[[ EXERCISE DATA, beginning ]]
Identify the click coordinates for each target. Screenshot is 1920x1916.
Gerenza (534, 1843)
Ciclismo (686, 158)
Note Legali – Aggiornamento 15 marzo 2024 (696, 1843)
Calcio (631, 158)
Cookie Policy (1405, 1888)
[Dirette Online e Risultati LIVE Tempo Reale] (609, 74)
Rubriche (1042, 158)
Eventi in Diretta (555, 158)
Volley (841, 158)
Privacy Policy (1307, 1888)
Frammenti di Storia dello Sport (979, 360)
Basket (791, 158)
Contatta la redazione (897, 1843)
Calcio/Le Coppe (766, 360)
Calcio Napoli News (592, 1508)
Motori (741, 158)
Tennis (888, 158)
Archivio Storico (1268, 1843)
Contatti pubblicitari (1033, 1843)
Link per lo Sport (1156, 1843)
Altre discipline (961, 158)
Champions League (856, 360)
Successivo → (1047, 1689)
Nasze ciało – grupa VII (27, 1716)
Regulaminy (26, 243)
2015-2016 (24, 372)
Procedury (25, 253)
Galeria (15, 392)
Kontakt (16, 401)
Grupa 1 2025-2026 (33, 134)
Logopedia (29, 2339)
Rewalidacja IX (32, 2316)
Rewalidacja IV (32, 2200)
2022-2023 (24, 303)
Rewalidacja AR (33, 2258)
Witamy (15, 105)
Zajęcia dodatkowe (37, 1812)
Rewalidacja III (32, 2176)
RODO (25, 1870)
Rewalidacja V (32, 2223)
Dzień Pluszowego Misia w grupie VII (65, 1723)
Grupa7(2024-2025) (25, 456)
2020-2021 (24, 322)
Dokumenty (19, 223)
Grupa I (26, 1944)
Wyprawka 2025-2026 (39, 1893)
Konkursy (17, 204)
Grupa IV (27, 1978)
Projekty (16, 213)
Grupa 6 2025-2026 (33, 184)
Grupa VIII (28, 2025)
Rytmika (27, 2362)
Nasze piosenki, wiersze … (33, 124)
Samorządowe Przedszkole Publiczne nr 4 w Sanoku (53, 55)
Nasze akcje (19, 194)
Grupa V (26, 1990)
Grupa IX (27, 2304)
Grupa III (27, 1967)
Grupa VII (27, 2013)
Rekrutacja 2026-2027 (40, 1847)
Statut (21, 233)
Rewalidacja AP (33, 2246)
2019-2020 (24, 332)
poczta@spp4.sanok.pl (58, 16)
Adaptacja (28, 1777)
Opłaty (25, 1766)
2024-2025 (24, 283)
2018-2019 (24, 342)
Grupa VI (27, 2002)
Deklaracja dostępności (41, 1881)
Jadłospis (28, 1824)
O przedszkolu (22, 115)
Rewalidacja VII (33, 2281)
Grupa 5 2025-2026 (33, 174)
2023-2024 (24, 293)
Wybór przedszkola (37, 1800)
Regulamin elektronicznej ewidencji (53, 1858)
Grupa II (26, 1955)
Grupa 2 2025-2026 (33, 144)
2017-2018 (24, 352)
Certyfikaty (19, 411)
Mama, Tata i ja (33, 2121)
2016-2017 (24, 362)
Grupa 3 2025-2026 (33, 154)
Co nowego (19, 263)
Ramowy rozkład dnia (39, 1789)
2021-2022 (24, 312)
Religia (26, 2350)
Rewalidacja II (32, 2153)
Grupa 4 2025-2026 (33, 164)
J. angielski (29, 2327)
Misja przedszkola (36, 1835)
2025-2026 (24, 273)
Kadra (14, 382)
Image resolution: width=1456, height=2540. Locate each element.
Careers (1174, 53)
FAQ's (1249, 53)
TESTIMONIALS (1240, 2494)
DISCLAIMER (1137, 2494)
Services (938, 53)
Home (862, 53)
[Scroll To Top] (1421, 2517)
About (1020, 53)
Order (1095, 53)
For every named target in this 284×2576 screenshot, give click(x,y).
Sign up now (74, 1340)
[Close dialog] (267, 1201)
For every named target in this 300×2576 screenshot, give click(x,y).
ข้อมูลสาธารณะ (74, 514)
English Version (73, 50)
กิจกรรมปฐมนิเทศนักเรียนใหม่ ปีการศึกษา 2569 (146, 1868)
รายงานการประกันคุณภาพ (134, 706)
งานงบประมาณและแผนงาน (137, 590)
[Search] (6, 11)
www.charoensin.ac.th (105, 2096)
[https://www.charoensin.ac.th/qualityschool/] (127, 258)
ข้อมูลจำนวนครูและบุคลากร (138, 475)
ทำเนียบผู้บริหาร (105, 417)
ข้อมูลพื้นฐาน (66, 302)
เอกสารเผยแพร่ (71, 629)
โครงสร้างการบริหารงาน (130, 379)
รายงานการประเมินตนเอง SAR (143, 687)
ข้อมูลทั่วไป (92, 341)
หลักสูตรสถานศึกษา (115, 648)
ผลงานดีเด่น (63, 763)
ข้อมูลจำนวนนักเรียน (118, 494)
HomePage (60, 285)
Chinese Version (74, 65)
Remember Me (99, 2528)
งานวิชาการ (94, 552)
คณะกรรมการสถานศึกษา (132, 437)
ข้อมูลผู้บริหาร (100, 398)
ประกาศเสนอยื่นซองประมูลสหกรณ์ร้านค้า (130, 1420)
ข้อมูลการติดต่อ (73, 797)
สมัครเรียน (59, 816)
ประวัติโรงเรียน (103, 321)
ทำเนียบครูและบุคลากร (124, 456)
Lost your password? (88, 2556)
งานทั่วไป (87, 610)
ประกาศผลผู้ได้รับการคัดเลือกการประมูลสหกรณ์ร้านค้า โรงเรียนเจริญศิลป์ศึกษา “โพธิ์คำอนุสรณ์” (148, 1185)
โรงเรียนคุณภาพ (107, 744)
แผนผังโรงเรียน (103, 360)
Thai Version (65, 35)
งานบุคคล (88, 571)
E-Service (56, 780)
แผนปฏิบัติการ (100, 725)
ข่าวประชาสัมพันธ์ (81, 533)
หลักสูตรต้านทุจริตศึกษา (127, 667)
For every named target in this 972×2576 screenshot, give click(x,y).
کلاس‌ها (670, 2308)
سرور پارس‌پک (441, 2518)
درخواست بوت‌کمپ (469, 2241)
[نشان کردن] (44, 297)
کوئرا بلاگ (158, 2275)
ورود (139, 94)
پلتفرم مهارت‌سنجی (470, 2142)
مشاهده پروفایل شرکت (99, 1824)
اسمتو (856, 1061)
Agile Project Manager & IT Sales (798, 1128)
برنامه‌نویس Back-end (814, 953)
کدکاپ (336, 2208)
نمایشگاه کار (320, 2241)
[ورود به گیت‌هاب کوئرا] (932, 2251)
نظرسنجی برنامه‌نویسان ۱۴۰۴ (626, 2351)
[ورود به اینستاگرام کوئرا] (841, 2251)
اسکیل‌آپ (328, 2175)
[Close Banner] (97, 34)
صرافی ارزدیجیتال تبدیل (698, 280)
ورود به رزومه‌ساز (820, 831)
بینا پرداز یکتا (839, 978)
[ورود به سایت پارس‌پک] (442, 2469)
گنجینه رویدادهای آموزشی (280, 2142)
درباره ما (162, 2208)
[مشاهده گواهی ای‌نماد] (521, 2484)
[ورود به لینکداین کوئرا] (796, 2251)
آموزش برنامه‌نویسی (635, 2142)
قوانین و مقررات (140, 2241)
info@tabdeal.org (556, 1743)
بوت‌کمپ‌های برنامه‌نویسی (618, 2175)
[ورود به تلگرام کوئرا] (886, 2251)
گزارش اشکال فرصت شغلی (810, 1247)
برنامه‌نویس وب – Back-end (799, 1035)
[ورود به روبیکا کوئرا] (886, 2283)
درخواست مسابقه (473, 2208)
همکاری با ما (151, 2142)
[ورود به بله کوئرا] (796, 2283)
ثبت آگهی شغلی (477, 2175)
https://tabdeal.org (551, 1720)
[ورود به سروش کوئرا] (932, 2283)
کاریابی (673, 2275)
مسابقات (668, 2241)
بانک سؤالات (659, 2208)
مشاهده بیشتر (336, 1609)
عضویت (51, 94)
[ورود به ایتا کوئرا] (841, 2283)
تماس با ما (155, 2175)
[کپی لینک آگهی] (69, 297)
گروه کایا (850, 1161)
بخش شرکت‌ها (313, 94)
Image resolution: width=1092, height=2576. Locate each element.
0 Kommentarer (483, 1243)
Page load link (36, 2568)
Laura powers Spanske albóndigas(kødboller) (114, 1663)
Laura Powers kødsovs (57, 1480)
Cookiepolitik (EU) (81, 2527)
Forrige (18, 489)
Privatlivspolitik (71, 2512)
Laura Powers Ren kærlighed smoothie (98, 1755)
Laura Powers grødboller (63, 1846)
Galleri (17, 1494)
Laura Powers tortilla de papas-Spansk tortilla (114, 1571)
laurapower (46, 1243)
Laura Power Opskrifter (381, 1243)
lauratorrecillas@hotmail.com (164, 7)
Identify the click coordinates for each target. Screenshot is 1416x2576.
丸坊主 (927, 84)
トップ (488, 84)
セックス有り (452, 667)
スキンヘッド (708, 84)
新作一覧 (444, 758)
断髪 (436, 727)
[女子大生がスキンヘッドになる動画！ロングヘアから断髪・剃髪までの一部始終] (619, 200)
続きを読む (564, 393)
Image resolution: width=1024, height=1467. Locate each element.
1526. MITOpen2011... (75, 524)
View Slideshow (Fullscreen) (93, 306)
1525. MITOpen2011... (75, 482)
[[ EXERCISE DATA, end ]]
There is a run of lines above from the one with "Adaptacja (28, 1777)" to the one with "Grupa 2 2025-2026 (33, 144)"; print exactly that run, both ends included, and nothing else.

Adaptacja (28, 1777)
Opłaty (25, 1766)
2024-2025 (24, 283)
2018-2019 (24, 342)
Grupa VI (27, 2002)
Deklaracja dostępności (41, 1881)
Jadłospis (28, 1824)
O przedszkolu (22, 115)
Rewalidacja VII (33, 2281)
Grupa 5 2025-2026 (33, 174)
2023-2024 (24, 293)
Wybór przedszkola (37, 1800)
Regulamin elektronicznej ewidencji (53, 1858)
Grupa II (26, 1955)
Grupa 2 2025-2026 (33, 144)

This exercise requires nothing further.